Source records
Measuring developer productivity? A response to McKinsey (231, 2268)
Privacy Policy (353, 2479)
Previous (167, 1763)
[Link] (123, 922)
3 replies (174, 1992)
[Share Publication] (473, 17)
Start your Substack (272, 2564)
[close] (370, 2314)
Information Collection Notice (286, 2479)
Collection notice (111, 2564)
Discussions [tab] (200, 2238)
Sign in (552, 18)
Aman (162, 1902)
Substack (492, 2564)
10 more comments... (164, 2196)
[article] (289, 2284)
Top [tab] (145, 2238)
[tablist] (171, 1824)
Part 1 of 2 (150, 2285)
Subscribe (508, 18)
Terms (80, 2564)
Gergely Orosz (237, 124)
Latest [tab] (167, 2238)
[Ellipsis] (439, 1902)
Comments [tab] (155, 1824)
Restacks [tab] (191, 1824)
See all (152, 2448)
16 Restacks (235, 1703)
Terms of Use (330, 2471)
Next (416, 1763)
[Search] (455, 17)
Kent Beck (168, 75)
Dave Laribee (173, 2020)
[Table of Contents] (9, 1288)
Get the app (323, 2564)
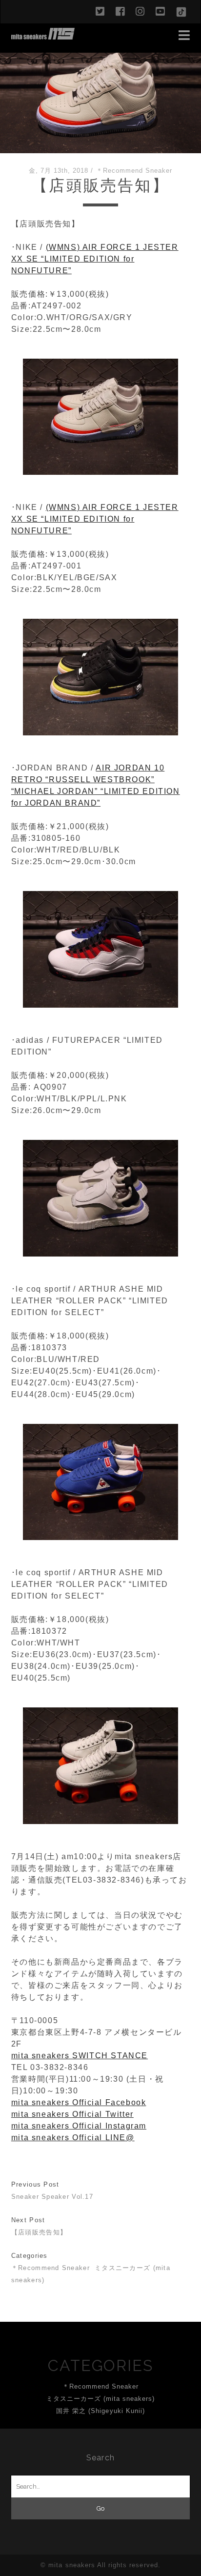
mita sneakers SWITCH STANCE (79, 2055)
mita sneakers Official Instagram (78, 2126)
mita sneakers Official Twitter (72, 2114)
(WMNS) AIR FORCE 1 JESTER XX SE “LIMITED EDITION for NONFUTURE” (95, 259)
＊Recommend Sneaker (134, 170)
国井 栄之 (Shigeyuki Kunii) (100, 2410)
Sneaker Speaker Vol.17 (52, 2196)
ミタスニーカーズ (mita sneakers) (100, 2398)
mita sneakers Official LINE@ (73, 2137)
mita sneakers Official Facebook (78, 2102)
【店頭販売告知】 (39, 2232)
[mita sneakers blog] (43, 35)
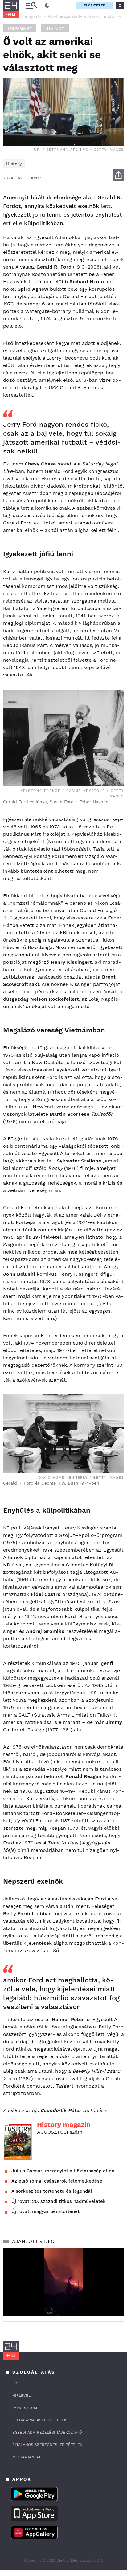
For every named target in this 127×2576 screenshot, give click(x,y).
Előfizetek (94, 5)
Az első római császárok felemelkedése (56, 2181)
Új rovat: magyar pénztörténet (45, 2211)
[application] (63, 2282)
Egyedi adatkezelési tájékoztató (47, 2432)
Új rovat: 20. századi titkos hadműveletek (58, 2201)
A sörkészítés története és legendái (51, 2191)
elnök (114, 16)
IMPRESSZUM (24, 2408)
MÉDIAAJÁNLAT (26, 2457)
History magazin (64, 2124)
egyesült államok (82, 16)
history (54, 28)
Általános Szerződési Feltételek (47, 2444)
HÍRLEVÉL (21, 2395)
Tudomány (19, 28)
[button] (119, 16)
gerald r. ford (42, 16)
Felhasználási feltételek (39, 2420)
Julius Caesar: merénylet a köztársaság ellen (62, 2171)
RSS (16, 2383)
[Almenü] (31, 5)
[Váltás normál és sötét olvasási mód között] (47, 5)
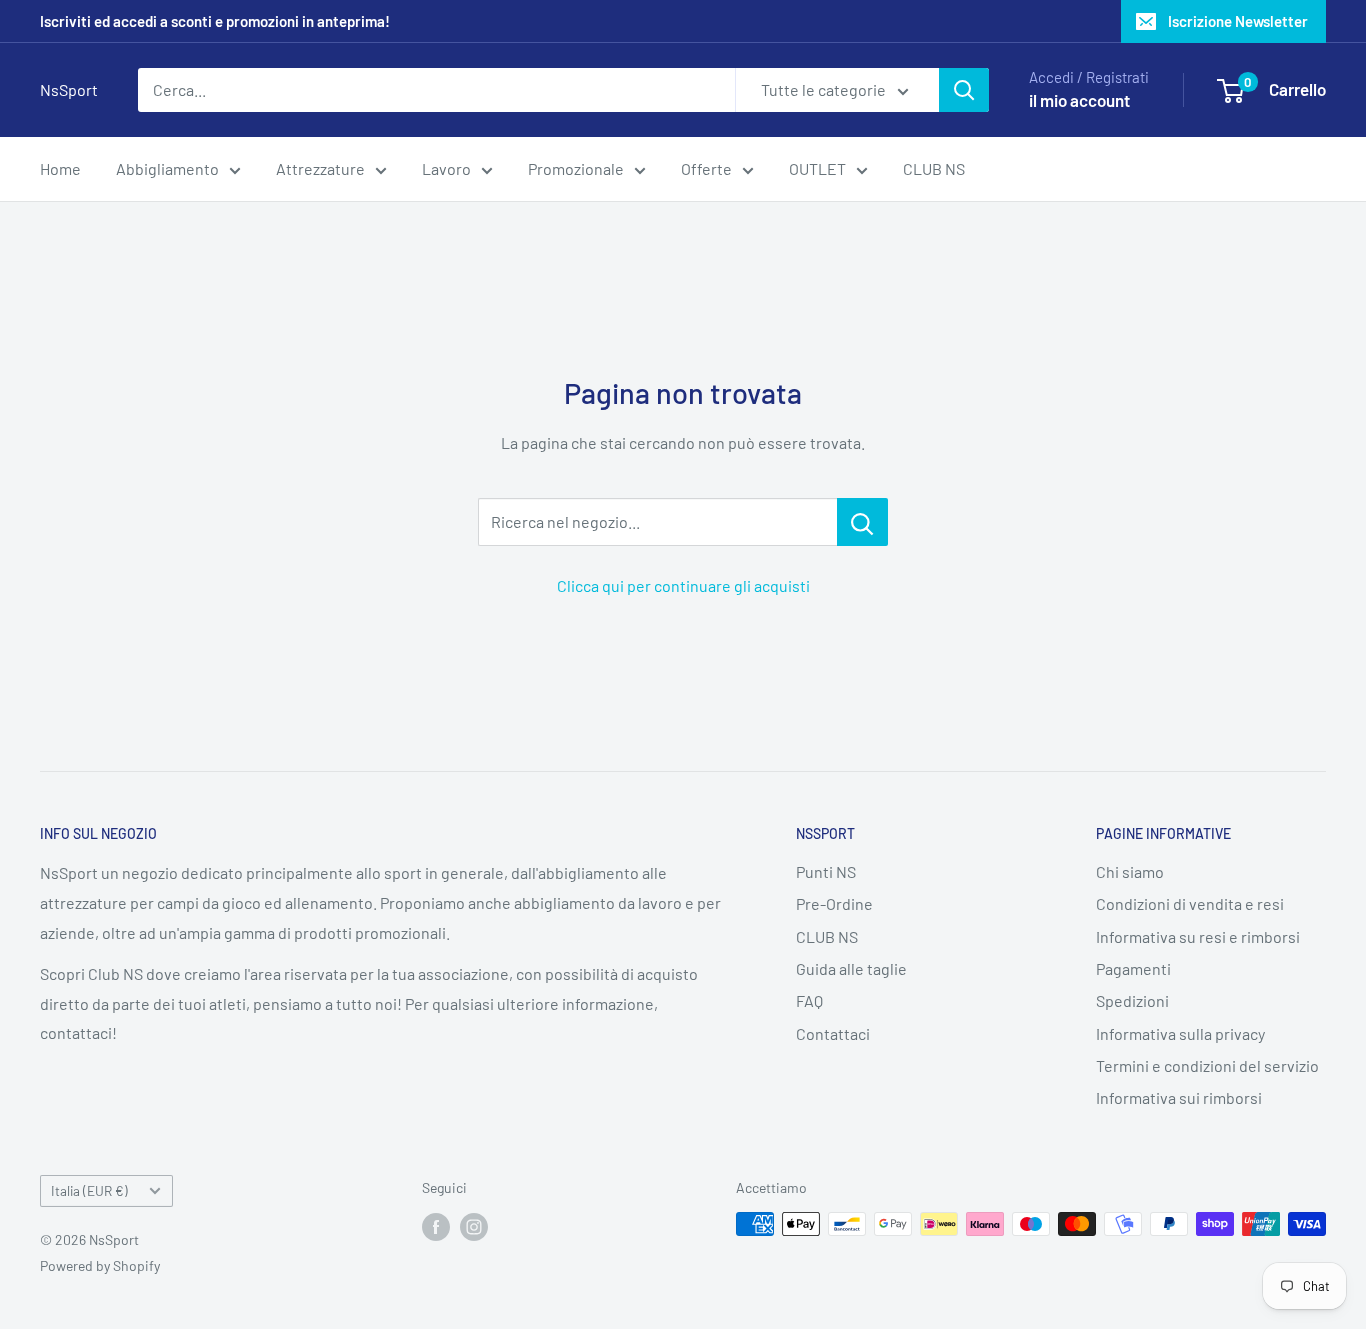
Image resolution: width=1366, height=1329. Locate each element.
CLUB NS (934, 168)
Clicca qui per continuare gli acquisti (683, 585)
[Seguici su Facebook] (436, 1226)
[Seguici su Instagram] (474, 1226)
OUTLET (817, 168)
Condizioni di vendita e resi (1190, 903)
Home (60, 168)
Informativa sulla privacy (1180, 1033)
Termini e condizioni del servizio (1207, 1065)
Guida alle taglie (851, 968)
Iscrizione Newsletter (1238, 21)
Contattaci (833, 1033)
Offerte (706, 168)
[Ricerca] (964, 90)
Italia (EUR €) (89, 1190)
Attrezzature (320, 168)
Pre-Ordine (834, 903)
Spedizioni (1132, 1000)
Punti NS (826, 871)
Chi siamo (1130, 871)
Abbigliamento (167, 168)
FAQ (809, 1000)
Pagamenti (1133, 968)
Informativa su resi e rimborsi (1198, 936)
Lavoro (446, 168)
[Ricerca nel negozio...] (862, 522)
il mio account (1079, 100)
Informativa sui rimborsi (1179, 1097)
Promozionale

WHAT THE TASK ASKS: Scan the entries above for the word "sneakers". Report the lines that hold it.

OUTPUT OF THE EXERCISE:
mita sneakers SWITCH STANCE (79, 2055)
mita sneakers Official Instagram (78, 2126)
mita sneakers Official Twitter (72, 2114)
ミタスニーカーズ (mita sneakers) (100, 2398)
mita sneakers Official LINE@ (73, 2137)
mita sneakers Official Facebook (78, 2102)
[mita sneakers blog] (43, 35)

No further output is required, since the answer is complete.